Trecho do documento:
* * * * * * *

Luiz Otavio Cavalcanti 

Na Segunda Guerra, no ataque aliado à cidade alemã de Dresden, morreram 25 mil pessoas. Também no final do conflito mundial, 1945, duas bombas atômicas foram lançadas sobre o território japonês: em Nagasaki, morreram 70 mil pessoas. E, em Hiroshima, morreram 140 mil pessoas.

No semestre letivo de 2018.1, fui designado para dar aulas sobre Direito Previdenciário. E, nele, comentar sobre o SUS. Estudei o sistema de saúde único do país. Aprendi várias coisas. Que o SUS é modelo francês onde funciona muito bem. Que, para funcionar bem, precisa de condicionantes relacionados à população. As condicionantes são saneamento, habitação, educação, emprego, segurança, lazer.

Na sua arquitetura, o SUS se baseia em princípios. São eles: universalização, descentralização, equidade e integralidade. Ou seja, pretende beneficiar a todos os brasileiros. Inclusive imigrantes legais. De modo descentralizado, por meio da atuação operacional dos municípios. Onde estão conselhos comunitários. O sistema atua conforme as necessidades de cada brasileiro. E busca satisfazê-las integralmente, física e mentalmente.

* * * * * * *

Enunciado 1:
Reescreva o trecho do texto sobre o SUS que vai de "No semestre letivo" até "física e mentalmente.", trocando "SUS" por "Sistema Único de Saúde".
Enunciado 2:
Prossiga o texto sobre o SUS a partir do ponto em que ele termina.

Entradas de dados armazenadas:
* * * * * * *

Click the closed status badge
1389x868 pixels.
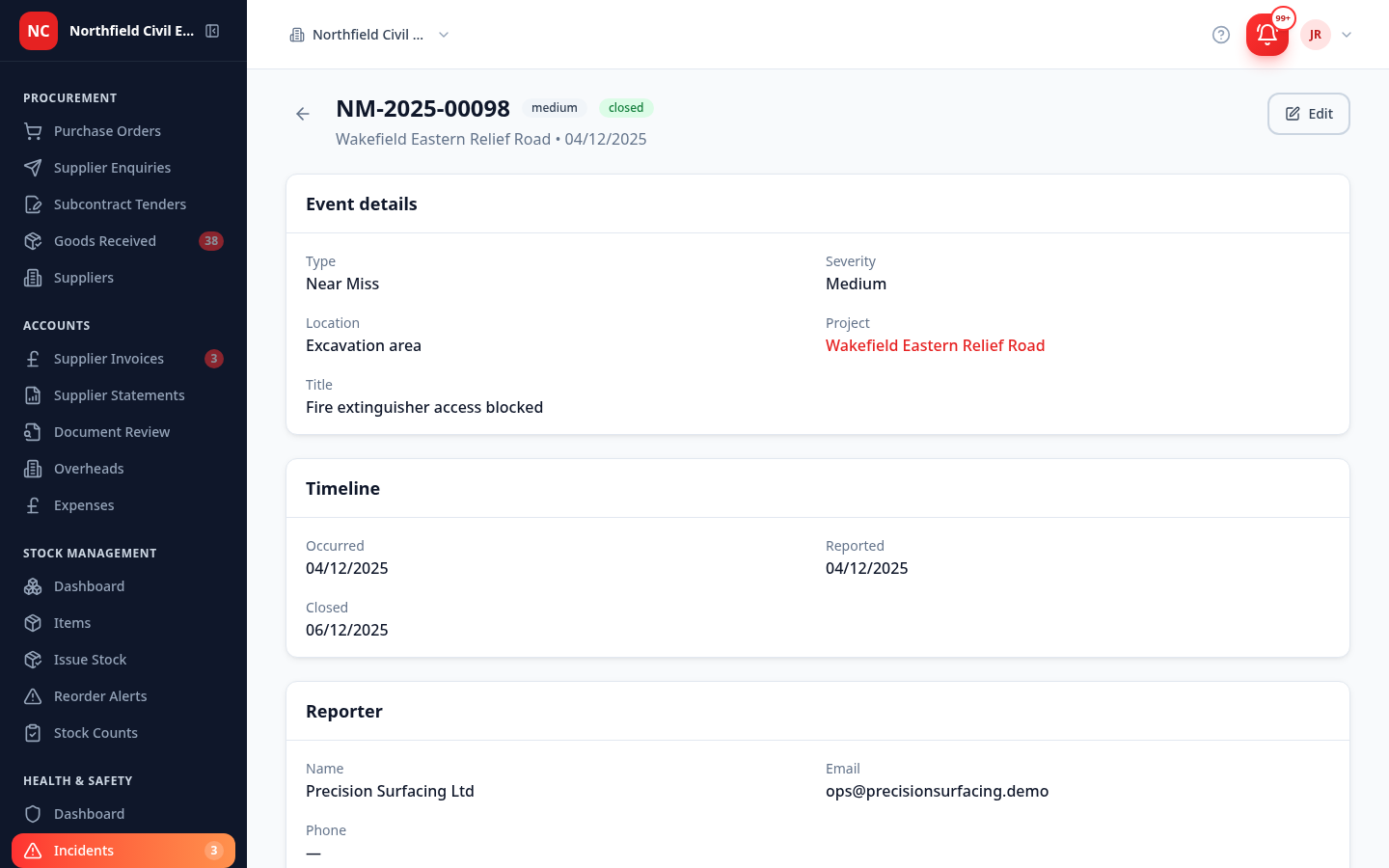[x=626, y=108]
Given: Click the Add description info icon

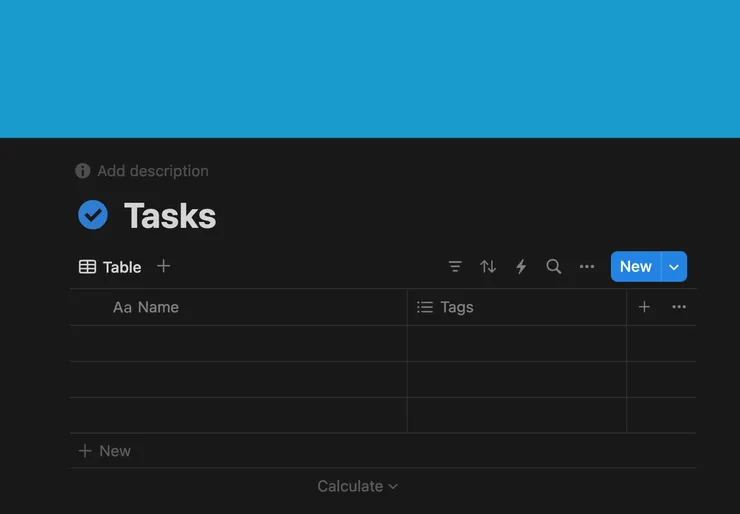Looking at the screenshot, I should [x=83, y=171].
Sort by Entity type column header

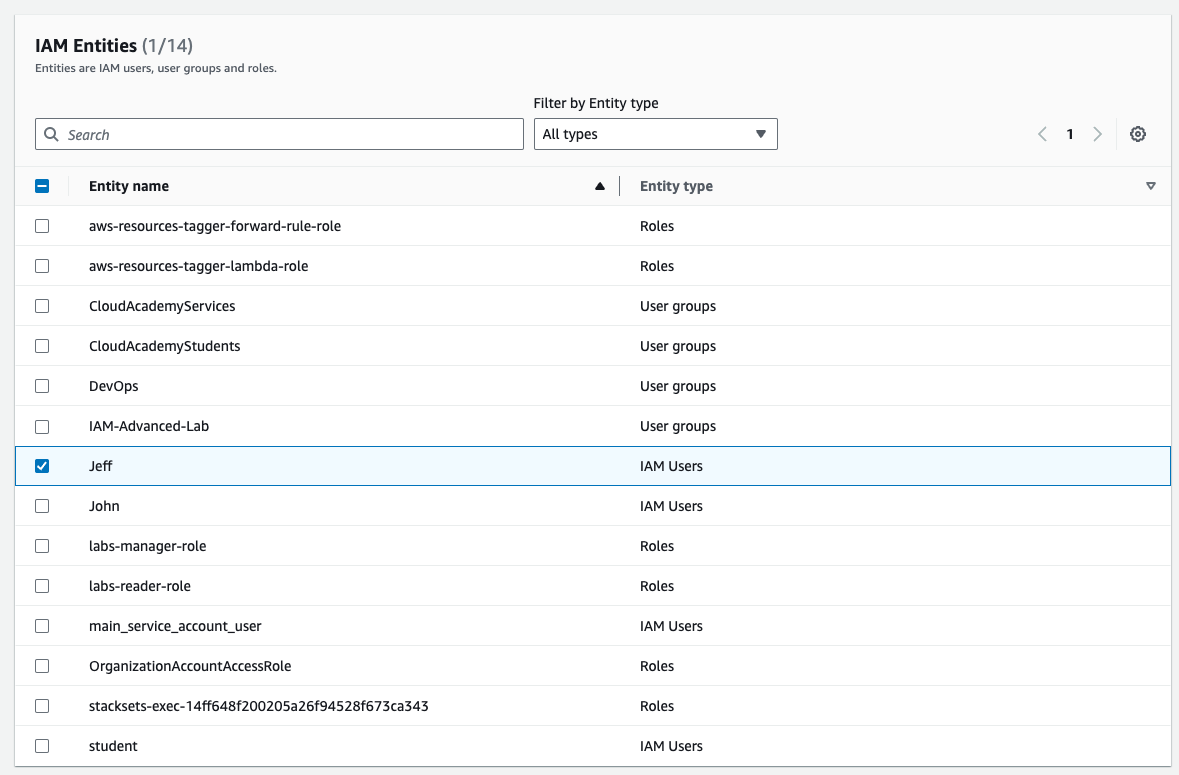coord(676,186)
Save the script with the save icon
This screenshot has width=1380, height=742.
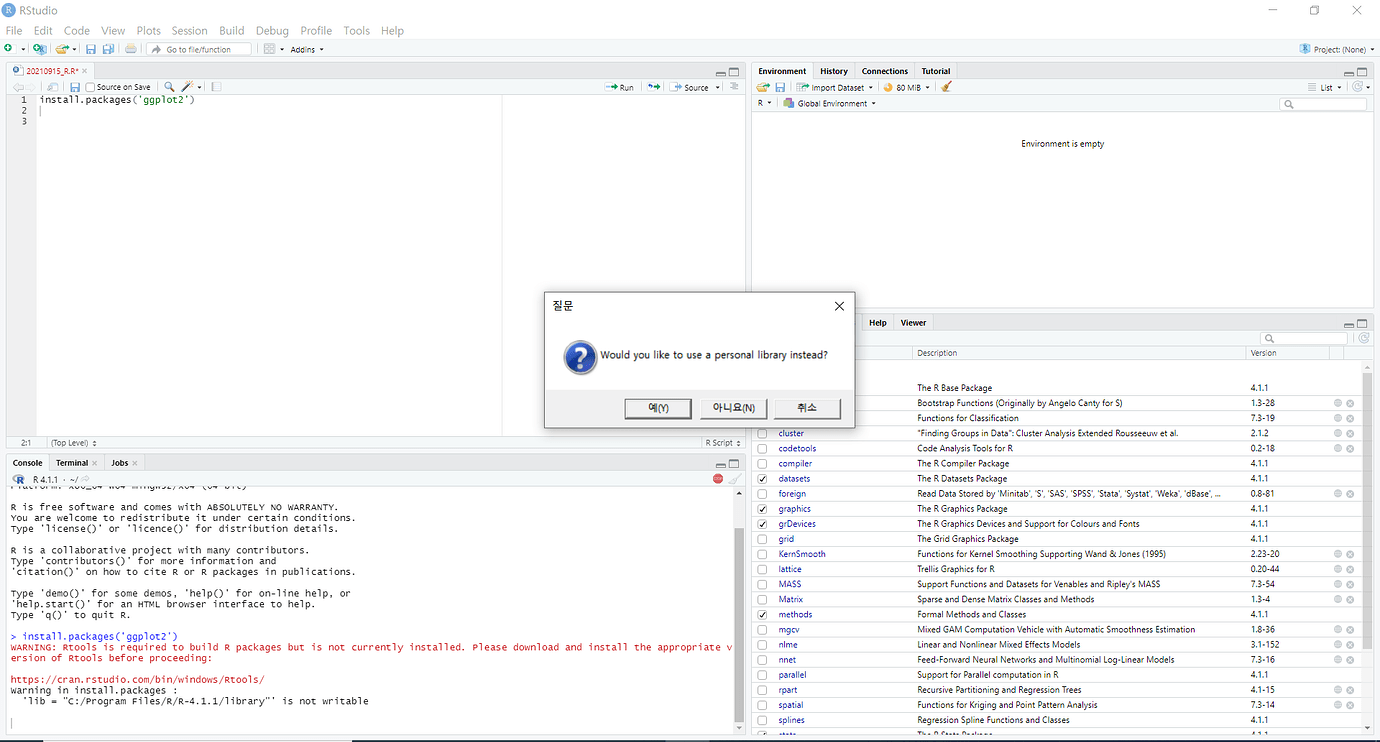coord(74,87)
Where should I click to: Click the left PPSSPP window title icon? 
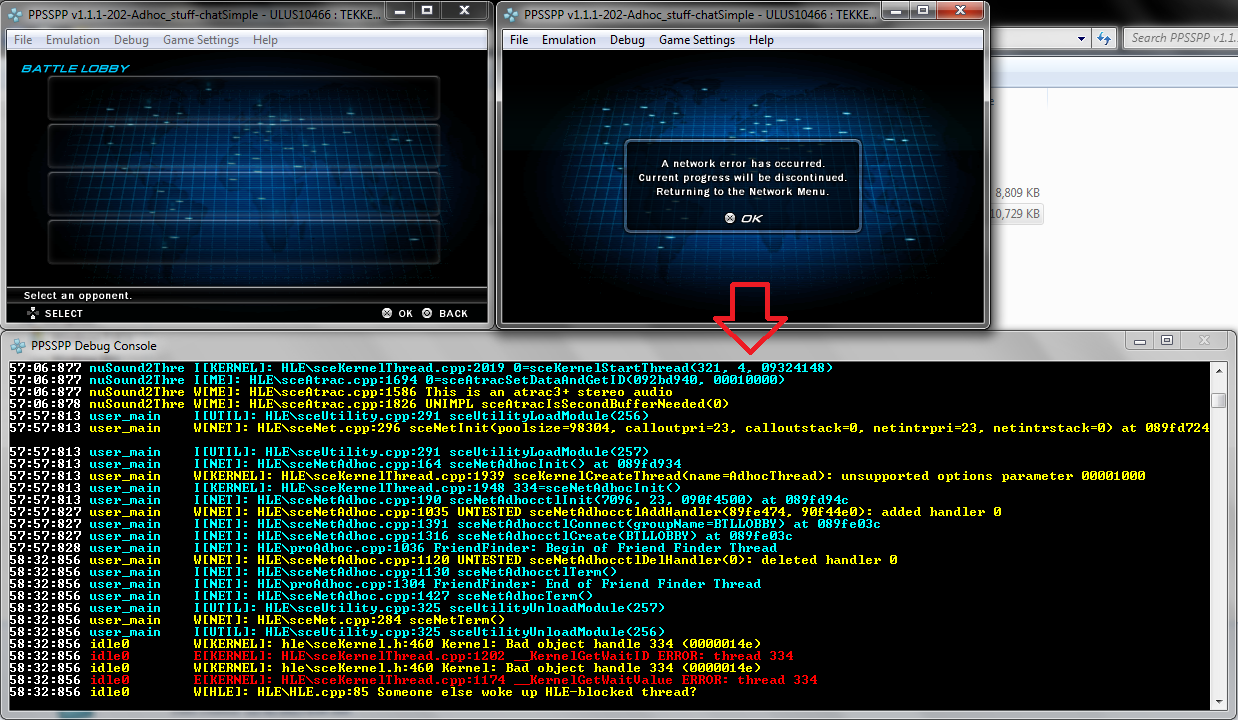[17, 14]
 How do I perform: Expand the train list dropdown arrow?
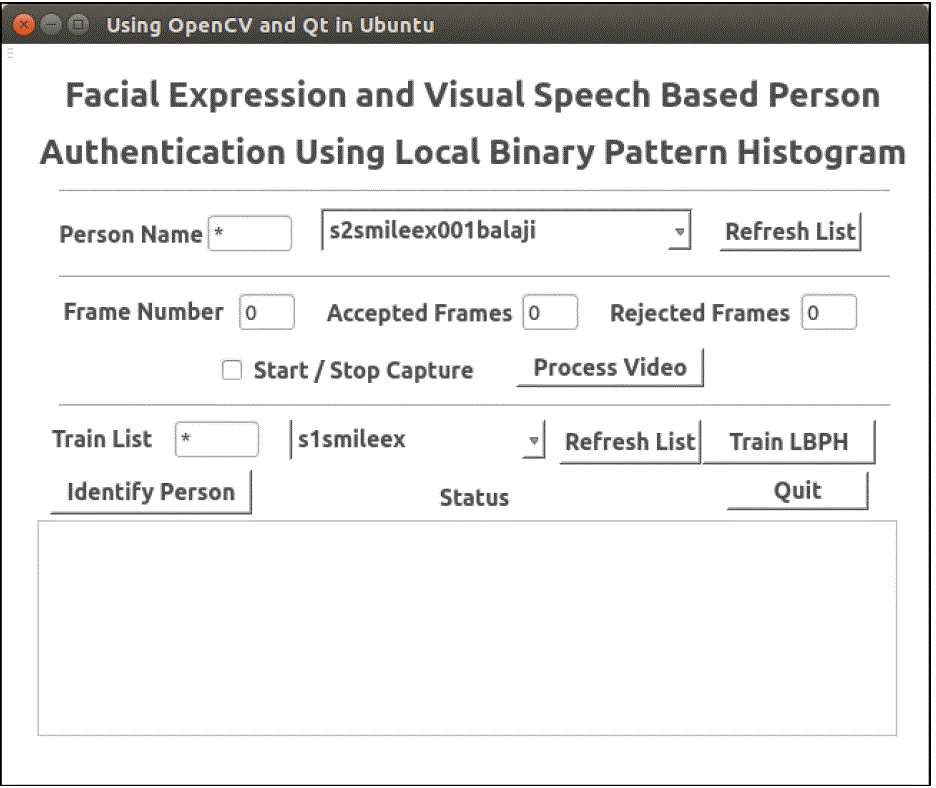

* * * * * * *

Sua resposta 1:
No semestre letivo de 2018.1, fui designado para dar aulas sobre Direito Previdenciário. E, nele, comentar sobre o Sistema Único de Saúde. Estudei o sistema de saúde único do país. Aprendi várias coisas. Que o Sistema Único de Saúde é modelo francês onde funciona muito bem. Que, para funcionar bem, precisa de condicionantes relacionados à população. As condicionantes são saneamento, habitação, educação, emprego, segurança, lazer.

Na sua arquitetura, o Sistema Único de Saúde se baseia em princípios. São eles: universalização, descentralização, equidade e integralidade. Ou seja, pretende beneficiar a todos os brasileiros. Inclusive imigrantes legais. De modo descentralizado, por meio da atuação operacional dos municípios. Onde estão conselhos comunitários. O sistema atua conforme as necessidades de cada brasileiro. E busca satisfazê-las integralmente, física e mentalmente.

Sua resposta 2:
Aprendi muito. Gosto da medicina. Como ciência e como prática social. Sou filho de médico. Sogro de médica admirável. Afeiçoei-me ao ambiente da profissão. Observando a amizade de meu pai com seus colegas médicos: José Nivaldo, Fraga Rocha, Jameson Ferreira Lima. Convivendo com graduados e os que viriam a graduar-se no ramo de Hipócrates: Guilherme Robalinho, Oscar Coutinho, Luis Fernando Salazar de Oliveira, José Ricardo Lagreca, José Maria Pereira Gomes.

Firmei a convicção de que o SUS é estrutura bem formulada. E bem aplicada. Suas dificuldades operacionais, decorrem mais da ausência dos fatores condicionantes, mencionados acima. A maior prova de que se trata de esquema bem concebido foi certificada com o desempenho no atual episódio do coronavírus.

Ora, o governo Bolsonaro fez tudo, até o improvável, para precarizar a ação do SUS. Deixou um ministro interino (que não é médico) respondendo pelo ministério da Saúde; militarizou a gestão ministerial desorganizando a administração especializada da pasta; bloqueou a articulação interinstitucional do setor com estados e municípios por razões políticas; propalou a falsa impressão de que há tratamento apto a enfrentar o corona; promoveu imagem pública sem máscara e com aglomeração humana contra indicação sanitária; sabendo-se que figura presidencial, em princípio, é exemplar.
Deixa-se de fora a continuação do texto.